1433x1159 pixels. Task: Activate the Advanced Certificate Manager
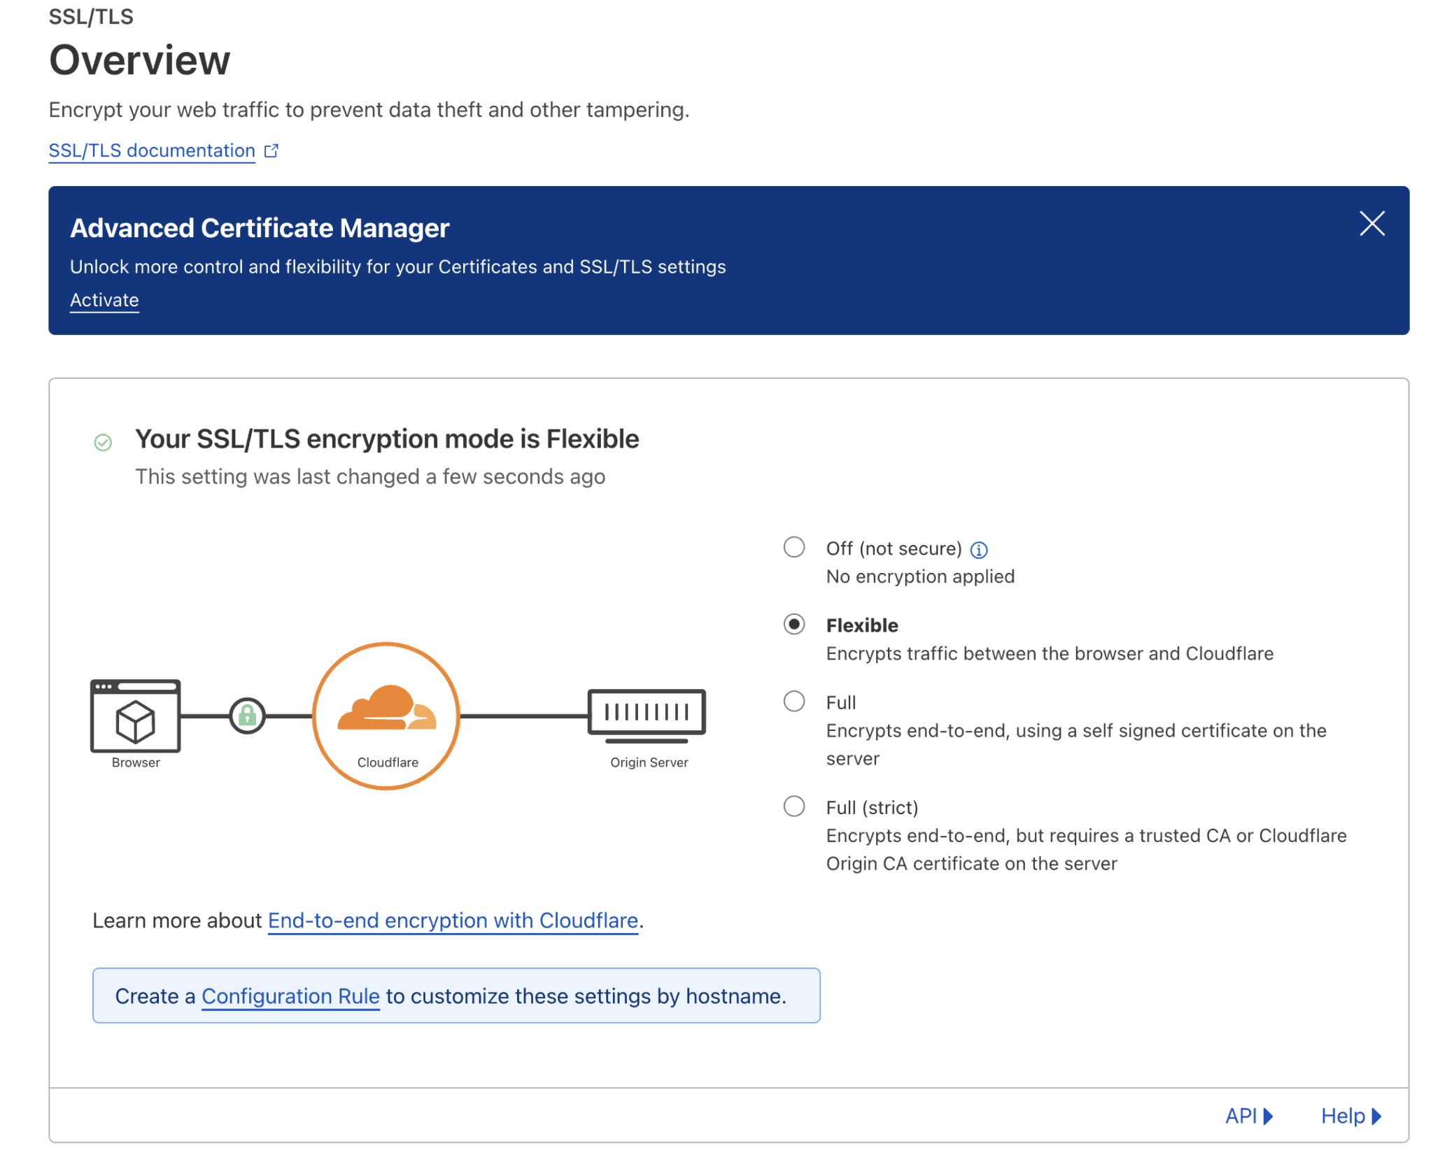click(x=104, y=299)
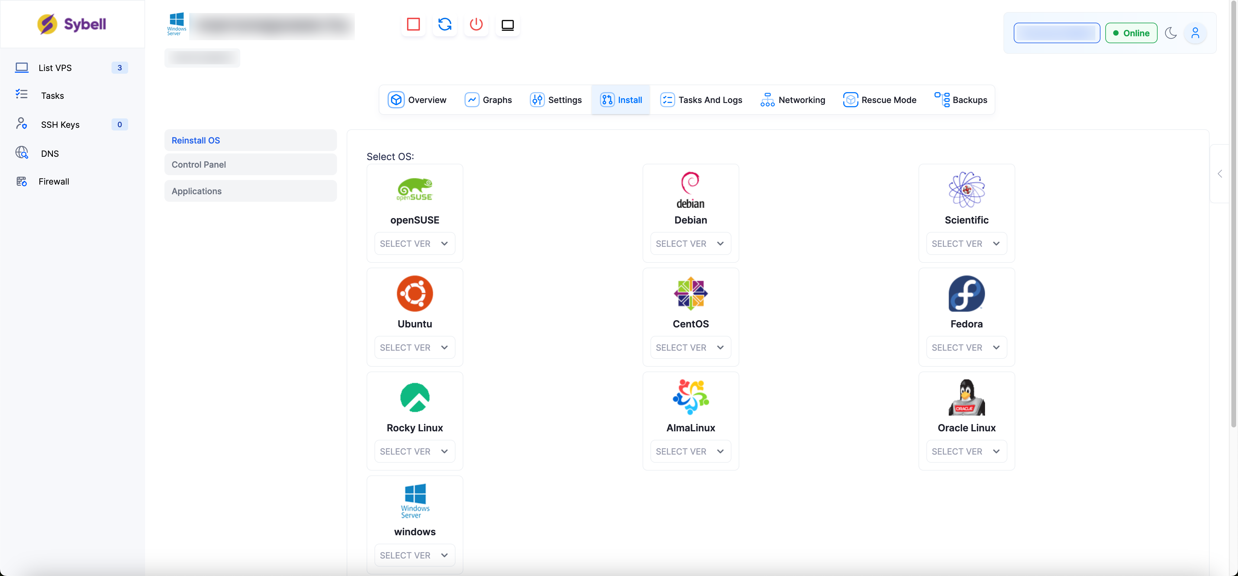The width and height of the screenshot is (1238, 576).
Task: Click the red stop VPS icon
Action: click(x=413, y=25)
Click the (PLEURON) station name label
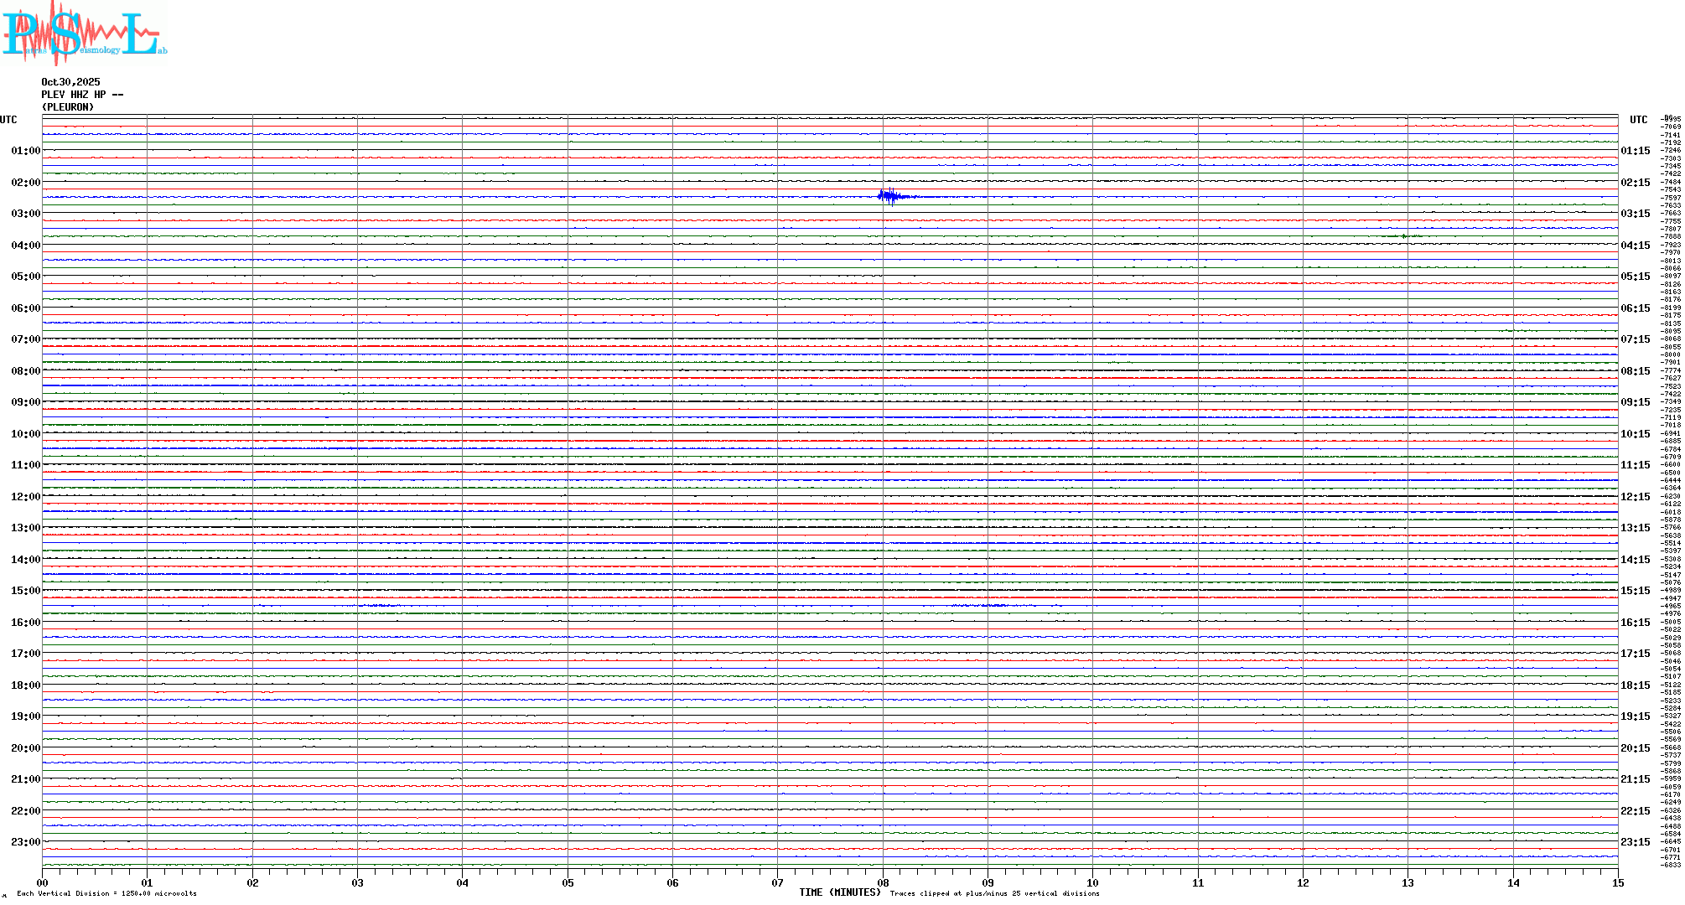 coord(68,107)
****************
**ASSIGNMENT**.
Set down every entry above without alteration, but print no images.

**YOUR SOLUTION**.
1433x1159 pixels. Task: Activate the Advanced Certificate Manager
click(x=104, y=299)
The width and height of the screenshot is (1238, 576).
Task: Click the red stop VPS icon
Action: click(x=413, y=25)
Click the (PLEURON) station name label
 coord(68,107)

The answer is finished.